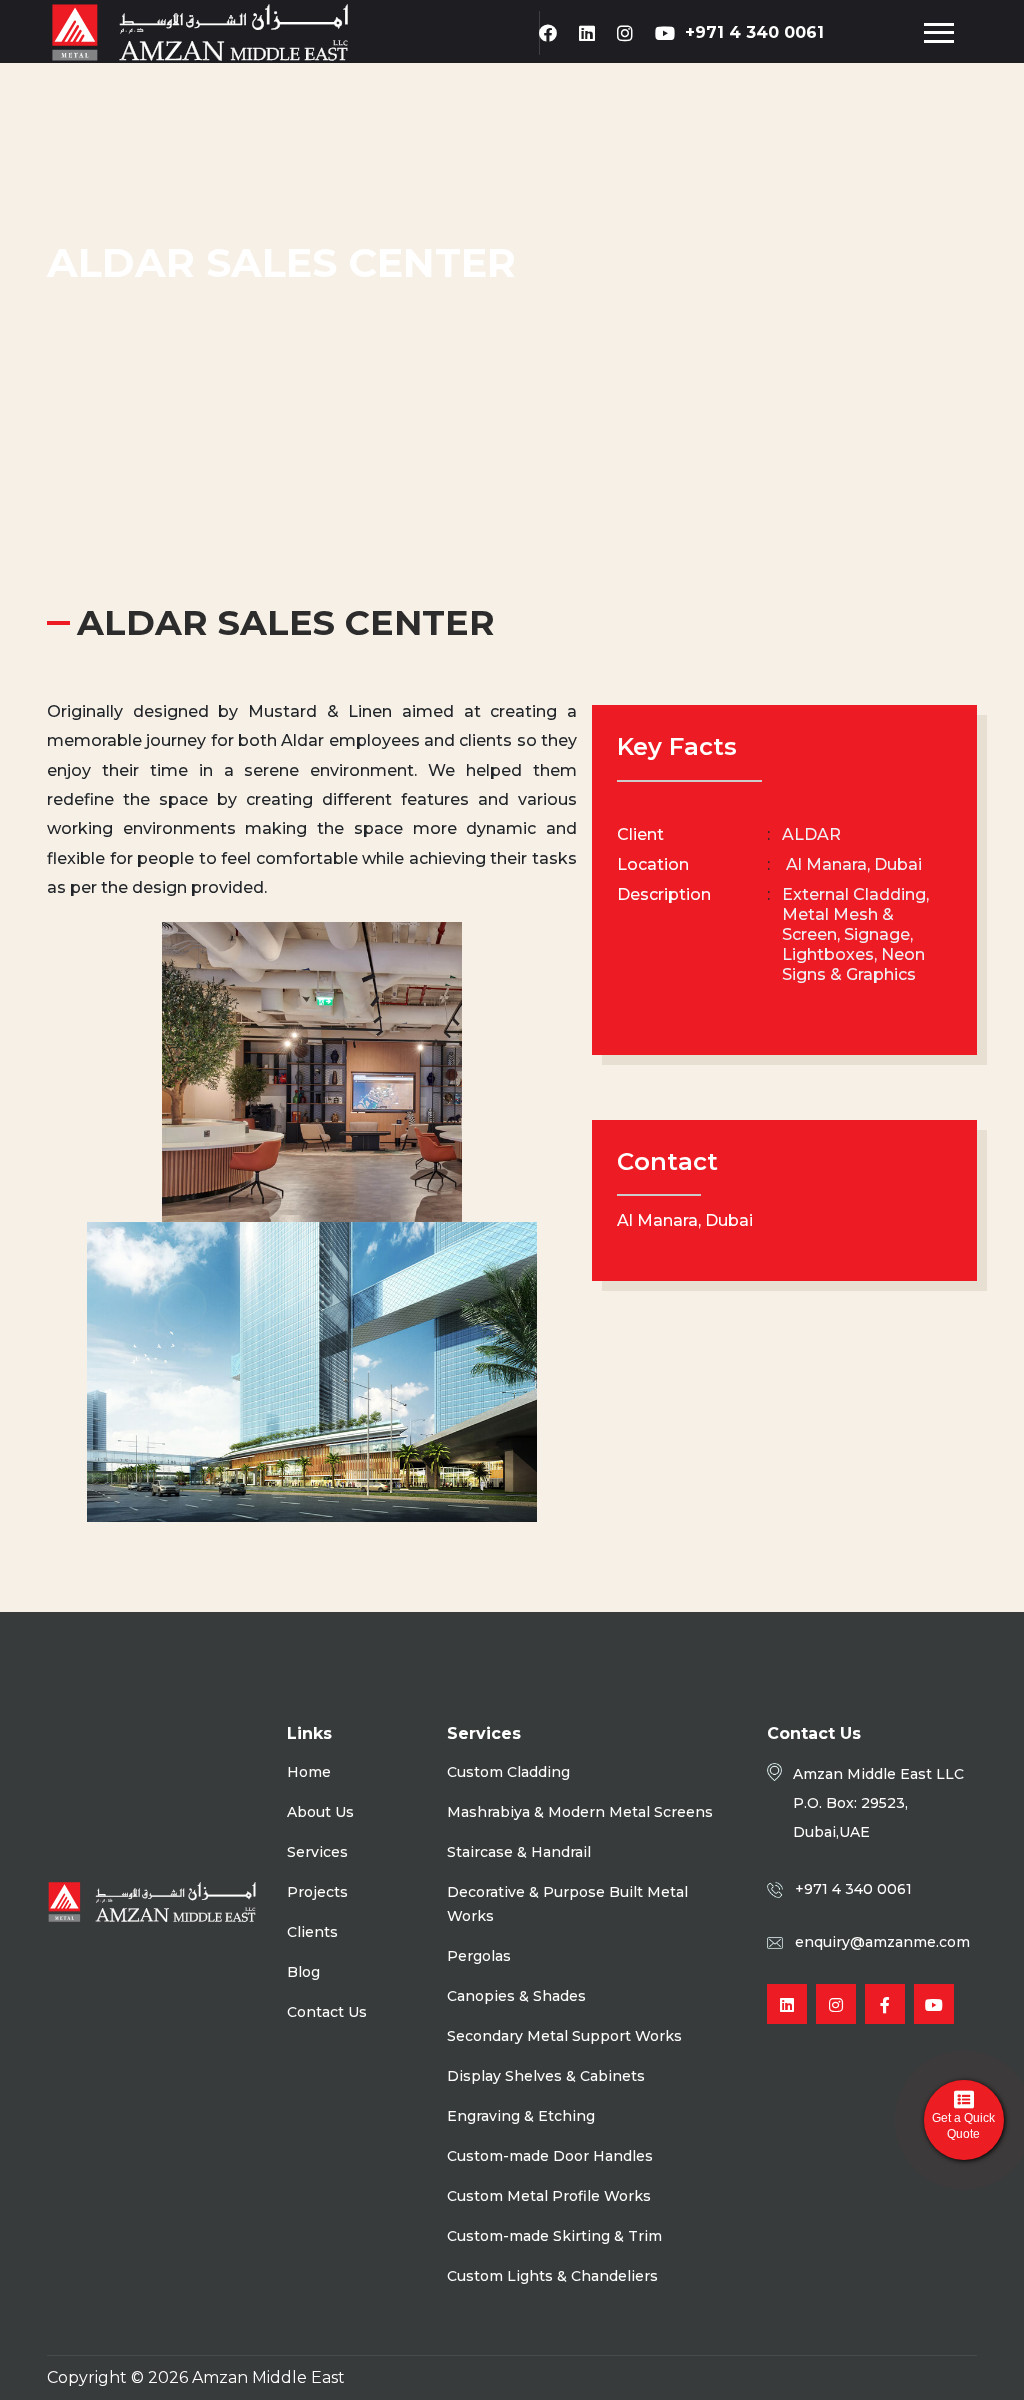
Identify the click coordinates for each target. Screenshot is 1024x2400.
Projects (317, 1892)
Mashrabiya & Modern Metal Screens (580, 1812)
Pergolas (479, 1956)
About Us (320, 1812)
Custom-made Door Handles (550, 2156)
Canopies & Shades (516, 1996)
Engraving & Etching (521, 2116)
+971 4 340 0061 (754, 32)
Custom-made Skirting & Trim (554, 2236)
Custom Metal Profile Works (549, 2196)
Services (317, 1852)
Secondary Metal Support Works (564, 2036)
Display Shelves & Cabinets (546, 2076)
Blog (303, 1972)
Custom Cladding (508, 1772)
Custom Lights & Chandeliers (552, 2276)
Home (309, 1772)
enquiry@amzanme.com (882, 1942)
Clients (312, 1932)
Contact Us (327, 2012)
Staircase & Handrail (519, 1852)
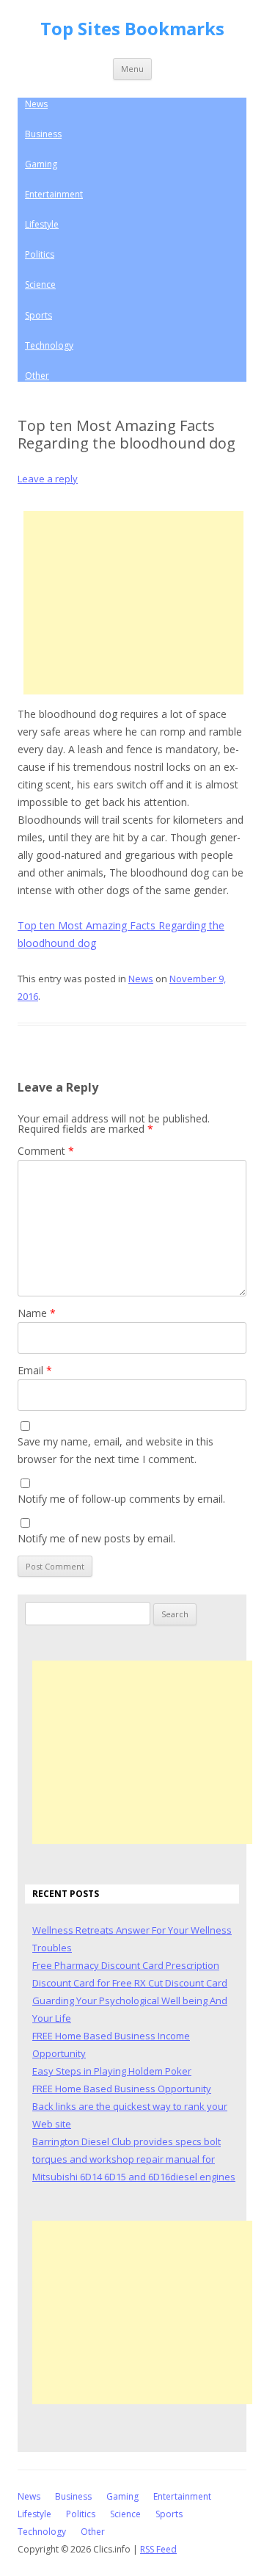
+ + +
■ REQUIREMENT ■
Make an exact copy of the listing above. Its pictures are not needed.

■ WRITTEN RESPONSE ■
Identify the click coordinates for each target. Screenshot is 1024x2400.
Projects (317, 1892)
Mashrabiya & Modern Metal Screens (580, 1812)
Pergolas (479, 1956)
About Us (320, 1812)
Custom-made Door Handles (550, 2156)
Canopies & Shades (516, 1996)
Engraving & Etching (521, 2116)
+971 4 340 0061 (754, 32)
Custom-made Skirting & Trim (554, 2236)
Custom Metal Profile Works (549, 2196)
Services (317, 1852)
Secondary Metal Support Works (564, 2036)
Display Shelves & Cabinets (546, 2076)
Blog (303, 1972)
Custom Cladding (508, 1772)
Custom Lights & Chandeliers (552, 2276)
Home (309, 1772)
enquiry@amzanme.com (882, 1942)
Clients (312, 1932)
Contact Us (327, 2012)
Staircase & Handrail (519, 1852)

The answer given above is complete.